Generation of TruHD-immortalized cell lines. (A) hTERT mRNA levels normalized to β-actin mRNA levels in RPE1 cells (positive control), primary cells, and TruHD cells. hTERT levels in primary cells were not detectable (ND). n = 5. Error bars represent SEM. *p = 0.0369 comparing TruHD-Q21Q18F, TruHD-Q43Q17M, and TruHD-Q50Q40F by one-way analysis of variance (ANOVA). (B) Telomeric repeat amplification product (TRAP) assay. Amplification products run on 10% TBE gel after telomere extension reaction, showing telomeric repeats >50 base pairs in increments of 6 base pairs.
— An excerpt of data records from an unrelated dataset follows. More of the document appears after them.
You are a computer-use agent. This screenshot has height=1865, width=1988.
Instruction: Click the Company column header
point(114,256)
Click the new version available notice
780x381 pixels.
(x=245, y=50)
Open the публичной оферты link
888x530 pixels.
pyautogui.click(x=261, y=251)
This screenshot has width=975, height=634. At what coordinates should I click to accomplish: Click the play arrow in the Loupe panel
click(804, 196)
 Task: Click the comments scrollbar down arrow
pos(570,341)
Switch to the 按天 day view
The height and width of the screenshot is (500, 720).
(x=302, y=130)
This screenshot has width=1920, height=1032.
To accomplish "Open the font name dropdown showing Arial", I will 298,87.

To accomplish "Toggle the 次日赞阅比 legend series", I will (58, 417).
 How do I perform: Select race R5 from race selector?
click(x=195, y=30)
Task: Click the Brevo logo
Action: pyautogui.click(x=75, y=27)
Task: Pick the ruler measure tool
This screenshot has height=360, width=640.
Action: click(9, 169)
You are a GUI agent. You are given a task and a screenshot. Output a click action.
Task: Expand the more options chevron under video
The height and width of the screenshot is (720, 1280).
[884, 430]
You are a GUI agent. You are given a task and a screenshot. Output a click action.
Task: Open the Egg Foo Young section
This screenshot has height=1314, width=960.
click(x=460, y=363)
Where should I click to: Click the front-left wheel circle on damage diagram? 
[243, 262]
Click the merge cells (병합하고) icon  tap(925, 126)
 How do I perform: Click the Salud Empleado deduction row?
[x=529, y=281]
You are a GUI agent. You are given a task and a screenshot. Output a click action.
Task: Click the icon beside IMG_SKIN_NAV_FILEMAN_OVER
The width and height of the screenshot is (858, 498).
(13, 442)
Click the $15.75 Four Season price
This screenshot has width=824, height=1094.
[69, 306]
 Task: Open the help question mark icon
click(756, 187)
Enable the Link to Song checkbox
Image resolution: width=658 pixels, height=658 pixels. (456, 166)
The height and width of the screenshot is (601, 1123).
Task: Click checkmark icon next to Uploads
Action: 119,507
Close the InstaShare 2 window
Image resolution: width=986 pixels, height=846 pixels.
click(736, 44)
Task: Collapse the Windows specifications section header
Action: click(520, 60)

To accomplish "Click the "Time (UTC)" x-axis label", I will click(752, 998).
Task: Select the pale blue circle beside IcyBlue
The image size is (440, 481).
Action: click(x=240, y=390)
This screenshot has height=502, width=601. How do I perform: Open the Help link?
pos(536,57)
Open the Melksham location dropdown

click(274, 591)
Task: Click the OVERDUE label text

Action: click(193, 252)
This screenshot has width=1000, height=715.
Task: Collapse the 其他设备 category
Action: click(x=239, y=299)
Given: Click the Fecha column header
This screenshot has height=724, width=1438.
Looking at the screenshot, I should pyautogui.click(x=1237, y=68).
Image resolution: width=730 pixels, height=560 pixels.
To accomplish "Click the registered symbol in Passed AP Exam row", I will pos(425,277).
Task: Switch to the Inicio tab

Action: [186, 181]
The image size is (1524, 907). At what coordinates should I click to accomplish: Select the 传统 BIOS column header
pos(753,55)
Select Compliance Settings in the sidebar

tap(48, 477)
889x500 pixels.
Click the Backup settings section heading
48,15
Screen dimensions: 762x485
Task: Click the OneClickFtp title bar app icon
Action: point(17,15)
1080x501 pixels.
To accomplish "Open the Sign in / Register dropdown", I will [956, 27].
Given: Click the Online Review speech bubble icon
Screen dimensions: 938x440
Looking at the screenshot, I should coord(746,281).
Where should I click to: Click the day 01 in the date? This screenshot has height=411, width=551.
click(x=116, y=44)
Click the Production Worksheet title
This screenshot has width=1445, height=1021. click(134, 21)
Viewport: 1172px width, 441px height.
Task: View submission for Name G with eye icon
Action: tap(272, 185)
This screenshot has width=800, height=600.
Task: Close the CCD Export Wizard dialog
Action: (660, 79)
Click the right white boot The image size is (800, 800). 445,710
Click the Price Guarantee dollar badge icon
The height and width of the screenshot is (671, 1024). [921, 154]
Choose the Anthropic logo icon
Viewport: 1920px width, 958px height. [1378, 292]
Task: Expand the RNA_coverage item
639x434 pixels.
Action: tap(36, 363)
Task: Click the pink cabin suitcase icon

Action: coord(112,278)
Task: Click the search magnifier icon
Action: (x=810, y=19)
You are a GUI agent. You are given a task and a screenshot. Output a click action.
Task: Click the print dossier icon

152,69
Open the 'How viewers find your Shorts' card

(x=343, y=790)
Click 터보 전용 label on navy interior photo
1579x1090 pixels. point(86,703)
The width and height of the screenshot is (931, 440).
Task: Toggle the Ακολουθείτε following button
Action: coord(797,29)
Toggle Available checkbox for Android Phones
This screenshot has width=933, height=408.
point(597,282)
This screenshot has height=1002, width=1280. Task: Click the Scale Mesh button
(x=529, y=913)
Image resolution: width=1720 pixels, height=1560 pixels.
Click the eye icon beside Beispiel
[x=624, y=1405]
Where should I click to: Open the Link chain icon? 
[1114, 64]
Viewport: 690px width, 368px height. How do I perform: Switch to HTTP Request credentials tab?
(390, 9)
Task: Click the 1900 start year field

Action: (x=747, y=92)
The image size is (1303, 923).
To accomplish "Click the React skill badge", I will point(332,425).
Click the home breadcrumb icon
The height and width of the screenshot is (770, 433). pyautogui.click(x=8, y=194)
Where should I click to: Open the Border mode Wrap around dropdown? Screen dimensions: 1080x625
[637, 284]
Template strand is 36 base pairs. Negative control contains no Taq polymerase or template strand. (C) Representative karyotypes of TruHD-Q21Q18F, TruHD-Q43Q17M, and TruHD-Q50Q40F cells. “mar” denotes marker chromosomes, “+” are additional chromosomes and “?add(4)(p14)” denotes additional patterns observed on chromosome 4 at band p14. Results from full karyotype shown in Table 2.

FIGURE 2:

TruHD cell properties. (A) Immunofluorescence images of TruHD-Q21Q18F, TruHD-Q43Q17M, and TruHD-Q50Q40F. Scale bar = 10 μm. (B) PCA plot of images sorted with Phenoripper. (C) Cell surface area comparison in TruHD cells. n = 3, N > 200. Error bars represent SEM; *p < 0.0001. (D) Relative cell count measured every 24 h. n = 3, N > 200. Error bars represent SEM. ***p = 0.0003 at 48 h; ***p = 0.0001 at 72 h by one-way ANOVA. (E) Percentage cell viability of TruHD cells compared with STHdh cells. n = 3, N > 200. Error bars represent SEM. At 24 h, ****p < 0.0001 for STHdh^Q7/Q7 vs. STHdh^Q111/Q111 by two-ANOVA and ****p < 0.0001 for TruHD-Q21Q18F vs. TruHD-Q43Q17M and TruHD-Q50Q40F by two-way ANOVA. (F) Normalized ADP/ATP ratio in TruHD cells at ∼75% confluency 24 h after seeding. n = 3, N > 200. Error bars represent SEM. *p = 0.0371 and **p = 0.0048.

FIGURE 3:

Huntingtin protein levels in TruHD cells. (A) Densitometric analysis of total huntingtin levels using Western blot with EPR5526 antibody. Immunoblots were cut horizontally at the 75-kDa marker so that GAPDH loading control was probed for separately. Normalized to control TruHD-Q21Q18F cells. n = 6. Error bars represent SEM. **p = 0.0087 and *p = 0.0254 by unpaired Student’s t test. (B) Densitometric analysis of total huntingtin levels using Western blot with mAb2166 antibody. Immunoblots were cut horizontally at the 75-kDa marker so that GAPDH loading control was probed for separately. Normalized to control TruHD-Q21Q18F cells. n = 4. Error bars represent SEM. (C) Densitometric analysis of N17-phospho levels using Western blot. Immunoblots were cut horizontally at the 75-kDa marker so that GAPDH loading control was probed for separately. Normalized to control TruHD-Q21Q18F cells. n = 4. Error bars represent SEM. **p = 0.0020 by unpaired t test. (D) Mean fluorescence intensity analysis of N17-phospho using flow cytometry. Normalized to control TruHD-Q21Q18F. n = 4. Error bars represent SEM. ***p = 0.0005, *p = 0.0159 and ****p < 0.0001 by unpaired t test.

FIGURE 4:

Huntingtin localizes to nuclear speckles in response to stress. (A) N17-phospho localizes to SC35+ nuclear speckles. (B) Nuclear speckles are increased in TruHD-Q21Q18F control cells on treatment with 0.1 mM 3NP but not for TruHD-Q43Q17M or TruHD-Q50Q40F. Scale bar = 10 μm. (C) Quantification of nuclear speckles. n = 3, N = 180. Error bars represent SEM. ****p < 0.0001 by unpaired t test. Comparison of TruHD-Q21Q18F 3NP, TruHD-Q43Q17M CTRL, TruHD-Q43Q17M 3NP, TruHD-Q50Q40F CTRL, and TruHD-Q50Q40F 3NP by one-way ANOVA shows no significant difference (p = 0.8475).